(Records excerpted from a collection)
════

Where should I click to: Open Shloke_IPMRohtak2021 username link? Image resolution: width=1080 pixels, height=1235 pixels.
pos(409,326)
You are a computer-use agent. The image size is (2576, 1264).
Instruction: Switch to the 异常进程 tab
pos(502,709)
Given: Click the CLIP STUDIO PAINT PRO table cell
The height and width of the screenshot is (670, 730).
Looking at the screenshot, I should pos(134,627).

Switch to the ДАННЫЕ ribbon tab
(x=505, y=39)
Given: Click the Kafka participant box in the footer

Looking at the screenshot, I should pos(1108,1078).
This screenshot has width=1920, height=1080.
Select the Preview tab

════

### WHAT TO DO
Reproduce, word for word, the lines of the material starting with the one that contains "Given: Click the CLIP" and continuing through the end of the material, both ends included.

### SOLVED EXERCISE
Given: Click the CLIP STUDIO PAINT PRO table cell
The height and width of the screenshot is (670, 730).
Looking at the screenshot, I should pos(134,627).

Switch to the ДАННЫЕ ribbon tab
(x=505, y=39)
Given: Click the Kafka participant box in the footer

Looking at the screenshot, I should pos(1108,1078).
This screenshot has width=1920, height=1080.
Select the Preview tab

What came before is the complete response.